Examples: Nectar, Acid League, Onelogy, Experiment

Direct-to-consumer won’t be the best sales channel for all digital native brands

The above predictions provide something of a pathway to success for brands that want to sell their products online — but this may not be the route that all brands take in 2023, even if they look and feel like digitally native companies.

“I wouldn’t be surprised to see more things like Amazon Prime on [brands’] websites. It’s about who you want to give the margin to,” says Duda. “It’s going to be tough for DTC companies to stay purely DTC.”

Some brands are already experimenting with doing away with selling directly to consumers altogether — canned water brand Liquid Death now directs shoppers on its website to purchase through Amazon, while hard kombucha brand JuneShine also no longer sells its products on its website.

“Direct-to-consumer now has to be a specific and intentional line item,” says Truesdell, who predicts that it will become more common for brands launching today to do so with a strategy that combines direct-to-consumer sales with retail partnerships. Brands that have recently launched with retail partnerships already secured include beauty brands Ries and Topicals and Acid League.

Examples: Liquid Death, Elliotts, JuneShine

Consumer wallets may be tight, but they won’t trade down on health

As for product categories that are likely to succeed in 2023, the experts we spoke to all agreed that products which contribute towards healthier lifestyles are likely to remain resilient. Duda describes the future consumer as being focused on “health, wealth and stealth,” referring to products and services that help us get healthier, those that help us protect and build our personal wealth, and those that help us to build mental resilience.

In particular, Duda expects health and beauty brands to start increasingly borrowing from the better-for-you playbook that is already dominant in food and drink products. “For all the new better or you beverage and food [products], we’re going to see an increase [in this idea] related to things you put in your skin,” he says. “What’s in the things that’s making my skin tighter and better?”

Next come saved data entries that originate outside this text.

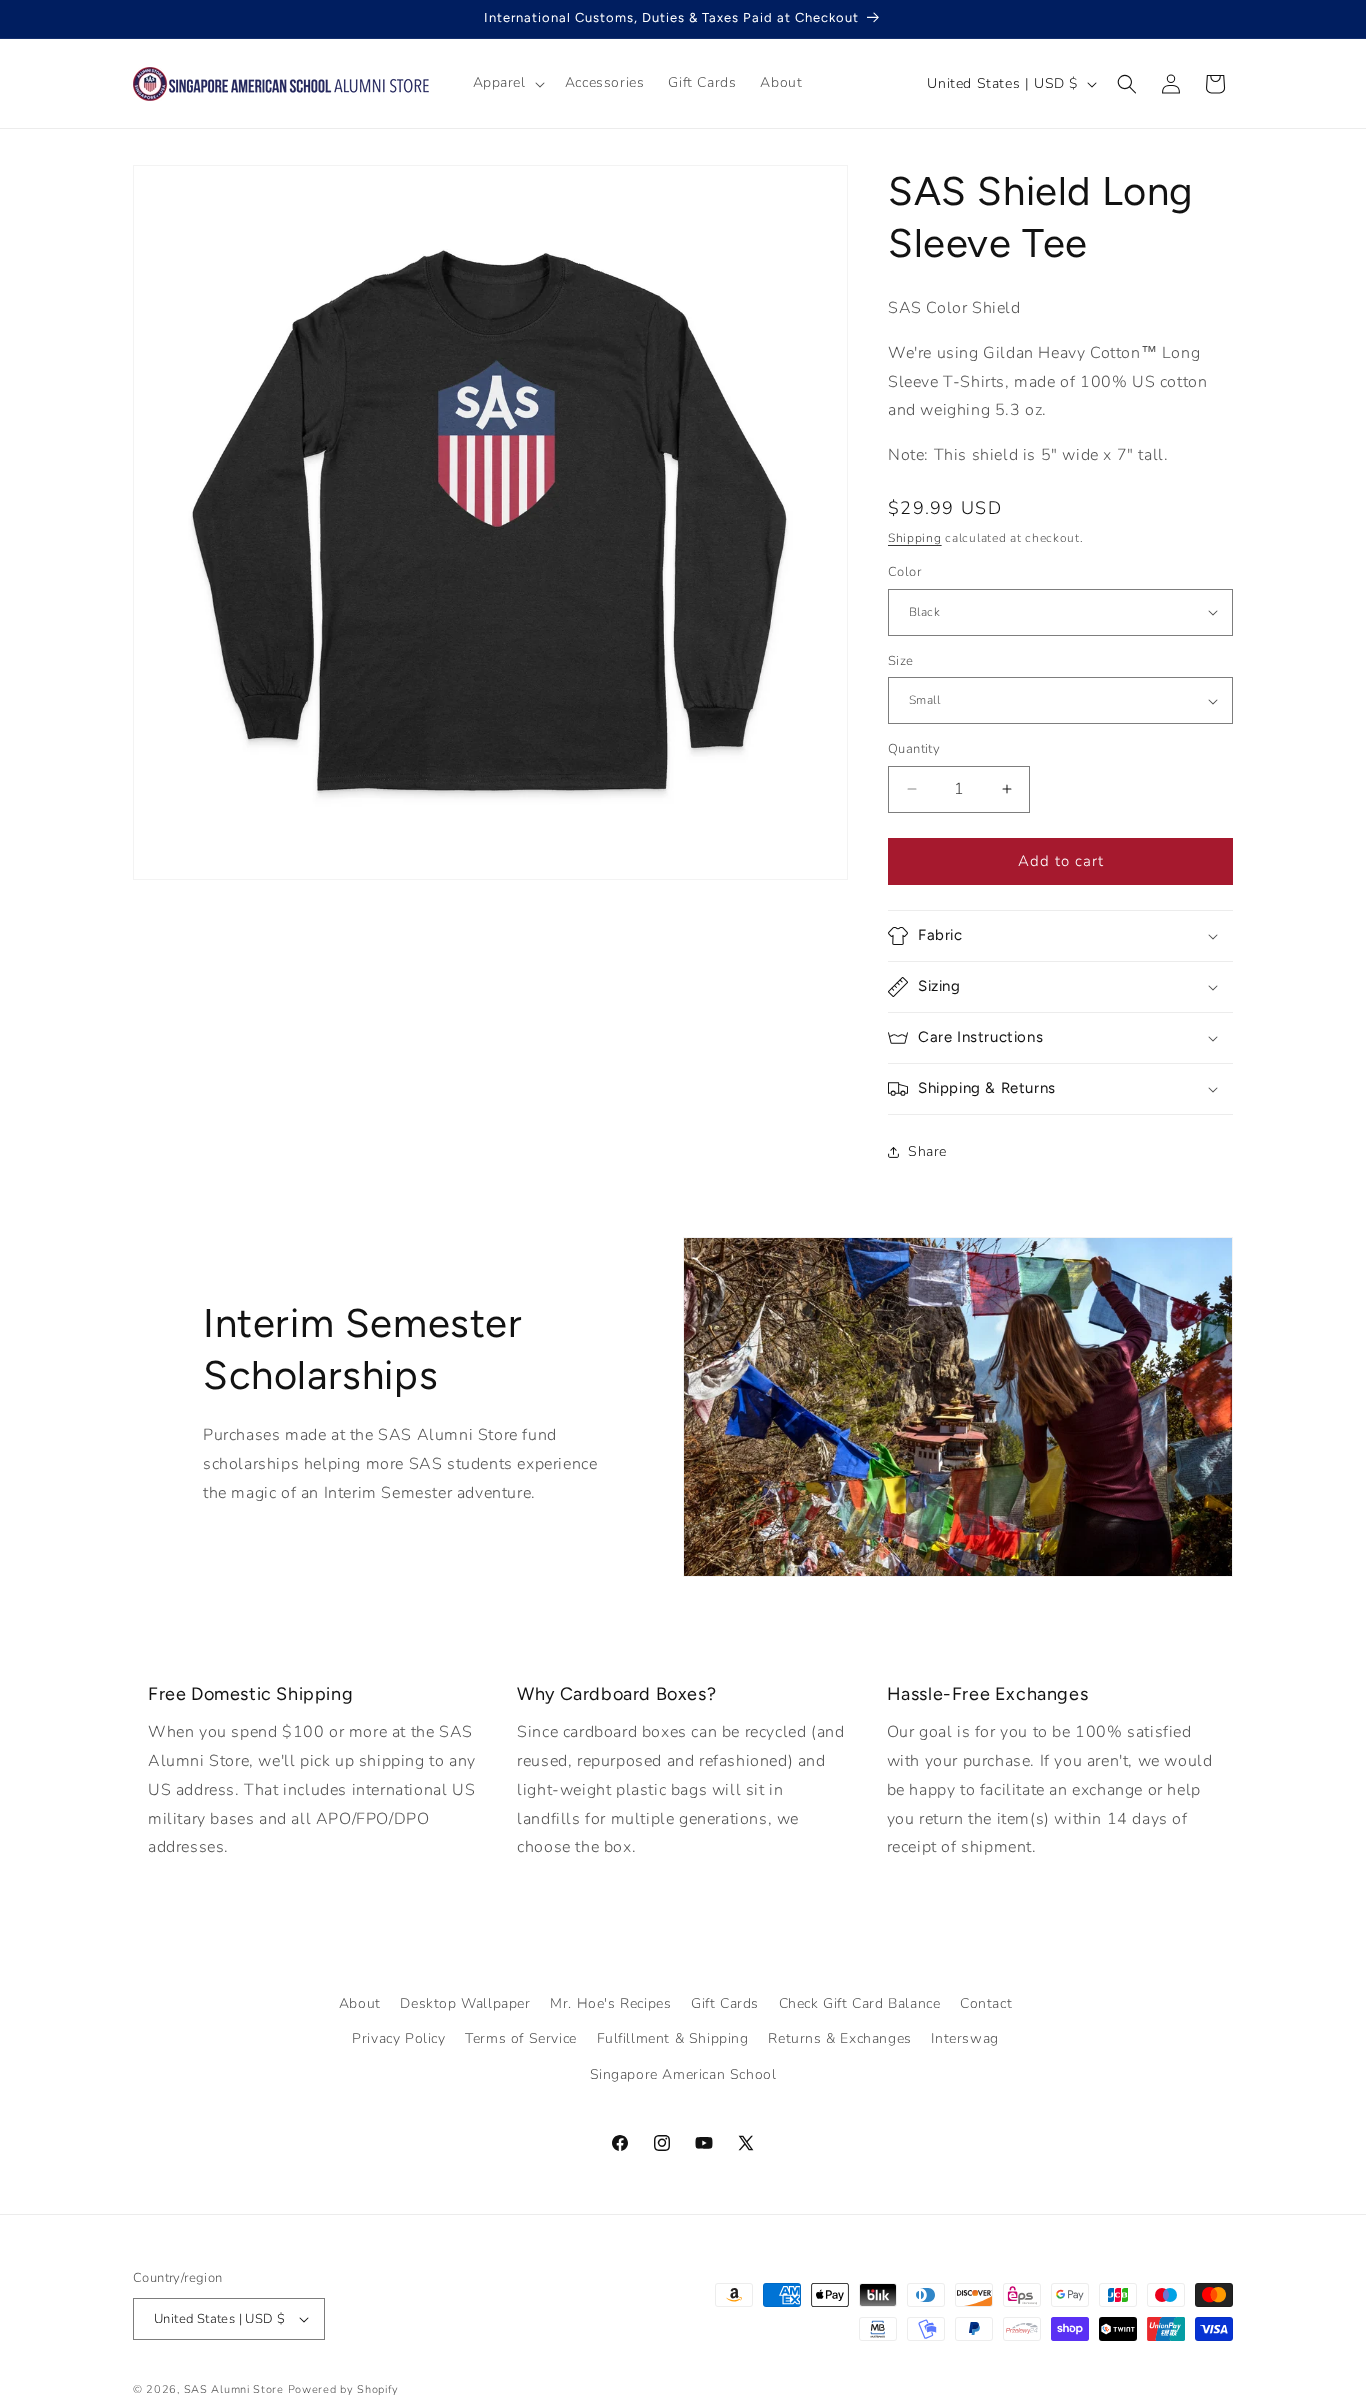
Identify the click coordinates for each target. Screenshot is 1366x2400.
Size (901, 661)
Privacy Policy (398, 2038)
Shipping (915, 538)
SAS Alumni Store (234, 2389)
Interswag (964, 2038)
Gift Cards (725, 2003)
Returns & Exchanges (839, 2038)
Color (904, 572)
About (360, 2003)
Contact (986, 2003)
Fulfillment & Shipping (673, 2038)
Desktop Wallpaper (465, 2003)
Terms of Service (521, 2038)
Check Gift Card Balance (860, 2003)
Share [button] (927, 1151)
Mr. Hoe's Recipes (610, 2003)
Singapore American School (683, 2074)
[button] (507, 83)
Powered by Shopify (344, 2389)
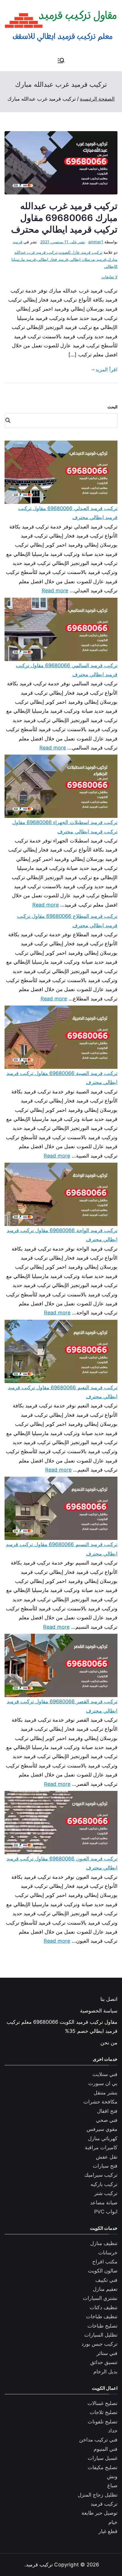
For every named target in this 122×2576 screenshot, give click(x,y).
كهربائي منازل (102, 2138)
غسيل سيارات (102, 2458)
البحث (112, 406)
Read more (55, 589)
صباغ (112, 2485)
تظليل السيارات (100, 2335)
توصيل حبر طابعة (99, 2513)
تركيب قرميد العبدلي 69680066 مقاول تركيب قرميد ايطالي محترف (67, 512)
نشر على (62, 241)
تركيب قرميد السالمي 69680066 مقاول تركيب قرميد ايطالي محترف (66, 669)
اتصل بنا (108, 1999)
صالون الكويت (102, 2271)
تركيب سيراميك (100, 2175)
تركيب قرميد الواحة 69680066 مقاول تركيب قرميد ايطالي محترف (62, 1234)
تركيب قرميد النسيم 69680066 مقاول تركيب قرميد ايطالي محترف (61, 1548)
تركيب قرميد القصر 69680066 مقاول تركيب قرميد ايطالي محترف (62, 1705)
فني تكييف (106, 2280)
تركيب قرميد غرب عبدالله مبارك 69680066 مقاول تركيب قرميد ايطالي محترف (64, 217)
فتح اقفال (107, 2111)
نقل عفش (106, 2157)
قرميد (17, 241)
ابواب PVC (105, 2212)
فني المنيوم (105, 2449)
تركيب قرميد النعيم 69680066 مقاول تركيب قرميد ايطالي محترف (62, 1392)
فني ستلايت (104, 2074)
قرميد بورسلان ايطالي (88, 259)
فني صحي (106, 2120)
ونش (112, 2476)
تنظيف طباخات (101, 2316)
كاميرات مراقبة (101, 2147)
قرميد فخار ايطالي (52, 259)
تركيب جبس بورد (99, 2344)
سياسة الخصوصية (98, 2011)
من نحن (108, 2043)
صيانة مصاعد (103, 2202)
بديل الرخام (105, 2371)
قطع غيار (107, 2531)
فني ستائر (106, 2353)
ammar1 (95, 241)
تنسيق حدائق (103, 2362)
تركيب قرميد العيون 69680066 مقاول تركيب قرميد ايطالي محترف (62, 1863)
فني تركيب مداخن (98, 2440)
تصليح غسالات (102, 2403)
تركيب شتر (105, 2193)
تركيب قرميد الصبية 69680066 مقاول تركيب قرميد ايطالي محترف (62, 1077)
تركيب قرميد (104, 2504)
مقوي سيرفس (102, 2129)
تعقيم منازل (105, 2289)
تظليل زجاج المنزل (97, 2495)
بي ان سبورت (102, 2083)
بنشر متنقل (105, 2093)
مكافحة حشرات (100, 2102)
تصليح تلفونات (102, 2422)
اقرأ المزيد (106, 369)
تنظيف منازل (103, 2243)
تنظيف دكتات (103, 2307)
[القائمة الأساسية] (61, 61)
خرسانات (107, 2253)
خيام (112, 2522)
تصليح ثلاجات (103, 2412)
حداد (112, 2431)
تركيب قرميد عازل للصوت (80, 252)
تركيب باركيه (104, 2184)
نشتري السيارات (100, 2298)
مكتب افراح (104, 2262)
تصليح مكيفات (102, 2467)
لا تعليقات (109, 276)
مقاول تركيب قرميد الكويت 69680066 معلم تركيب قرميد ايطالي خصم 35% (62, 2026)
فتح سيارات (105, 2166)
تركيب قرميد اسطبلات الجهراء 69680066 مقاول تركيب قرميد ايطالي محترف (64, 826)
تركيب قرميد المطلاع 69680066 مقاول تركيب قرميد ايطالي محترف (67, 920)
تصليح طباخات (102, 2326)
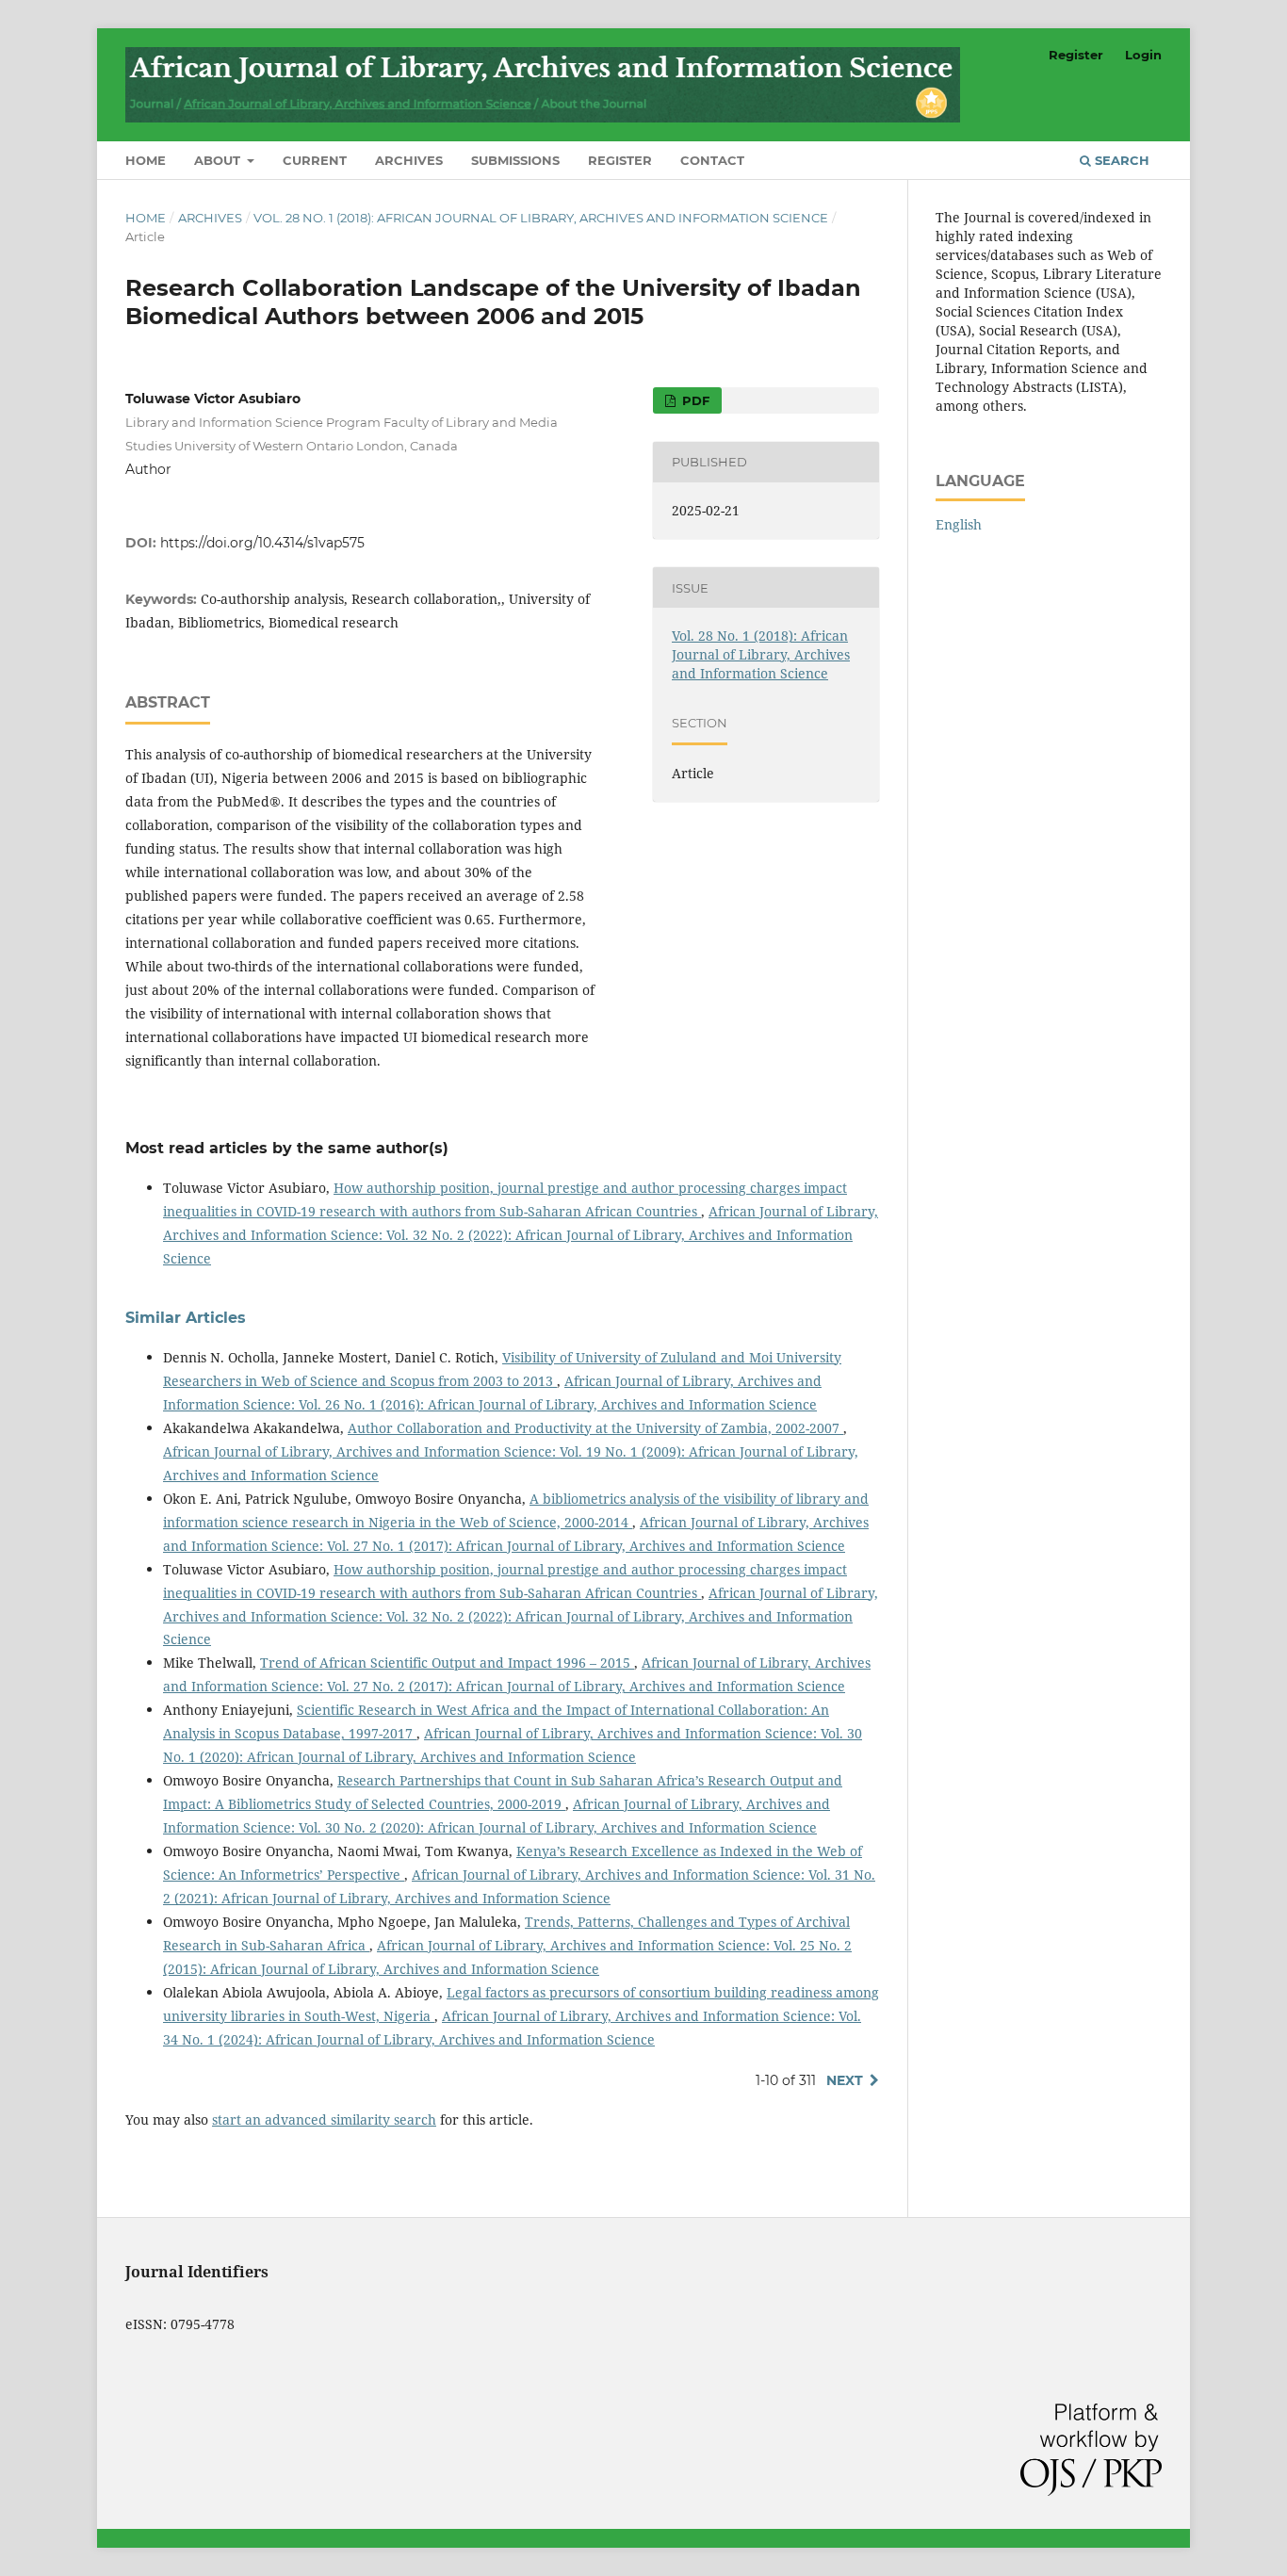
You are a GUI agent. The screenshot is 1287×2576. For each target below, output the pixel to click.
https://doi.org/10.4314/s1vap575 (262, 542)
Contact (712, 160)
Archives (409, 160)
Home (145, 160)
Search (1120, 160)
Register (620, 160)
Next (844, 2080)
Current (315, 160)
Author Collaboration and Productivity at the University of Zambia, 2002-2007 (595, 1428)
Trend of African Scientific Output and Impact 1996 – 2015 (447, 1662)
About (219, 160)
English (959, 524)
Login (1143, 54)
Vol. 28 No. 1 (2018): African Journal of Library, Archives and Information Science (540, 217)
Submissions (515, 160)
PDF (693, 400)
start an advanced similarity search (324, 2119)
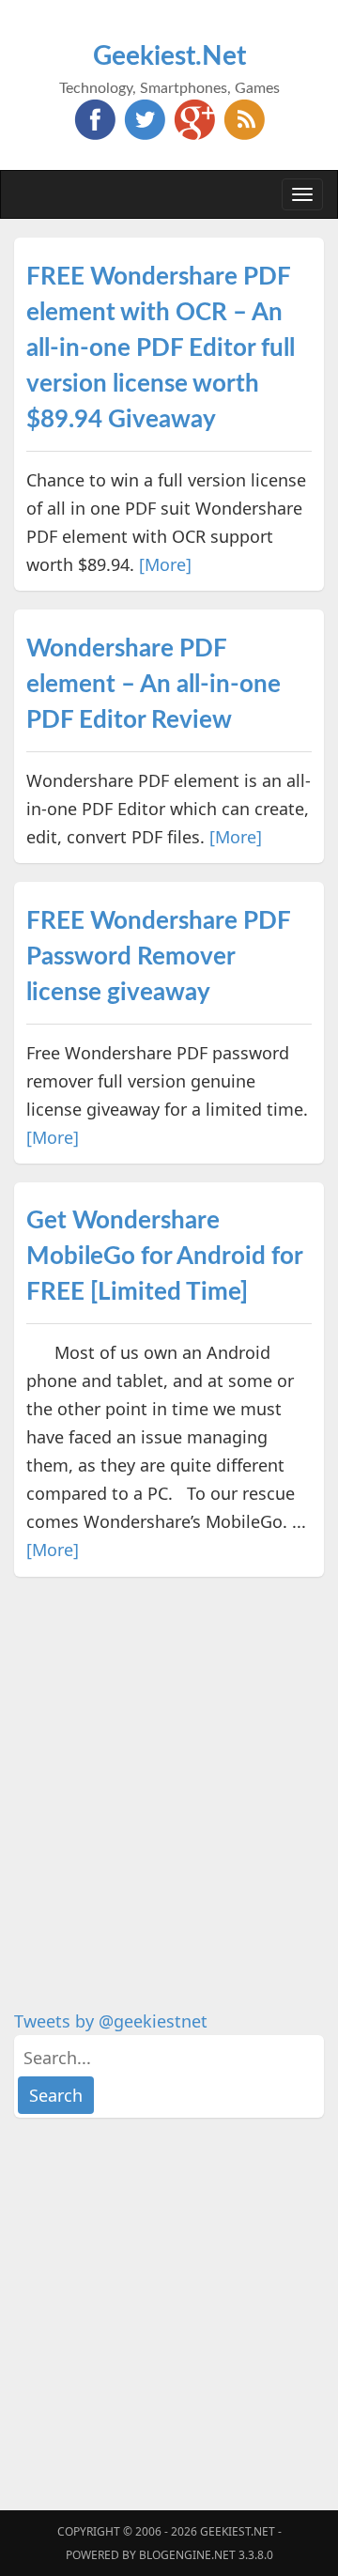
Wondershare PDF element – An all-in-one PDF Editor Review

While there are disagreements between beauty brands as to what constitutes a ‘better for you’ product, there are already a number of brands that are going to great lengths to prove the efficacy and safety of their products. Last year, hair and skincare company The Ordinary launched a campaign arguing that sulphates were a great ingredient for cleaning hair, while Ourself is a skincare brand that creates products it says means there is no need to inject chemicals into the skin to resolve fine lines.

While consumers will likely be more sensitive to price points in the food and drink aisles — “you can come up with the best carrot juice in the world, but if it costs $20 a can? Pfft,” says Duda — this doesn’t mean they’ll cut spending on better-for-you products altogether.

“We do not anticipate people trading down on health or wellness in these next few years,” says Truesdell. “What’s interesting about the young consumer is that food is so linked to their identity and there is recognition that taking care of yourself through nutrition has long-term benefits.”